Wednesday, July 7, 2010

A Handy Thing

I'm sick of looking at my old post, so this one is for my benefit. Well, all of my posts are, really, since I read them more than anyone else. And that's not a plea for sympathy. It's me babbling.

A couple of nights ago, my 13yo came into my room and said, "Y'know? Talking comes in handy."

"Handy?" I said. "Yeah . . ." And I waited.

"When you're, you know, like, in 1st grade or whatever, you don't want to just talk with your friends. You want to play, because talking is boring. But then you get older and realize talking can be kind of fun."

Fun. Or handy, apparently. Okay.

My husband and I just got back from lunch out. It was our first "date" in a while. We've hit that stage where we don't necessarily feel the need to escape our children, so neither of us is desperate for time away. In fact, my idea of a good time is to go to my room at about 8:00 (or earlier) and not come out again until morning. I like to read or work or just enjoy the quiet. You know . . . the lack of that handy thing called talking.

But Ron was out of town for two weeks, and as wonderful a thing as Skype can be, talking or listening to someone--even if you can see them--while the reception comes and goes isn't a blast.

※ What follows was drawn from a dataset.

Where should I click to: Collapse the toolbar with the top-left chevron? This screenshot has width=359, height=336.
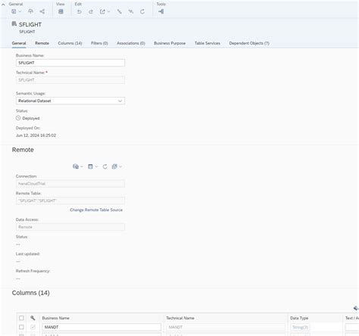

It varies from being irritating to being frustrating to being stressful. So we needed to reconnect in person.

The original plan was to go to dinner this past Friday night. And then we got into a fight. We don't get into a lot of those, but this one was a doozy.(Why does the spell checker nab me on that? Come on, we all say 'doozy,' right?) Halfway to the restaurant (we were walking), I turned around and headed home. I was done talking. In fact, I was about as close to speechless as I've been since I was 13 and finding out what a handy thing speech in general is.

An hour later we were fine, and not because we talked about it. No, that wouldn't have been brilliant. It's been five days, and talking about it still wouldn't be brilliant. And at this point, there's no . . . well, no point to it. The issue we were arguing about is over and done, gone, finished. I'm perfectly fine with letting that sleeping dog lie (not my husband--the subject).

I've always been a big believer in talking things out. I like closure. I love it. I need it. I'm a little addicted to it. And I love talking. A lot. And I'm more than a little addicted to it. It's handy. I'll agree wholeheartedly with my 13yo on that one.

But sometimes--and I'm no marriage expert here--NOT talking things out with your spouse is the way to go. I'm not talking about sweeping problems under the mat (I'm wondering how many metaphors I can use in one post). I'm talking about realizing that for the sake of not making a mountain out of a mole hill (which I've never seen, by the way--a mole hill--so I don't know how close to a mountain one is in the first place) (I'm also going for a lot of parenthetical asides here), it's okay to just pretend the problem wasn't there in the first place, especially when you're pretty sure it's going to be a one-time kind of problem.

And you can always say, "Remember back when . . ." if the problem does come back. I'm sure that's something every marriage expert would support. Right?

So our lunch today was nice. The food wasn't great, but we don't eat out for the food. We eat out so we can just pay attention to each other for an hour. And so we can talk--if we feel the need.


Maryanne said...

This post has inspired curiosity. :) But I agree-- there are certain things that talking about set us off against each other. They are differences of opinion or looking at things and we're not going to change each others' minds about. So I too think they're better not to talk about (unless I'm itching for a fight).

Bobbie said...

It was a terribly boring argument about our oldest's text usage. I'm for trying to understand how a teen thinks. Ron's more interested in experimenting and trying to get them to think his way. He's never heavy handed about it, but, in this case, he was simply wrong. :-) It's what happens when you put two people together from completely different childhoods and then expect them to figure out how to usher their own kids through childhood in a healthy way. It's the basis for a lot of potential fighting.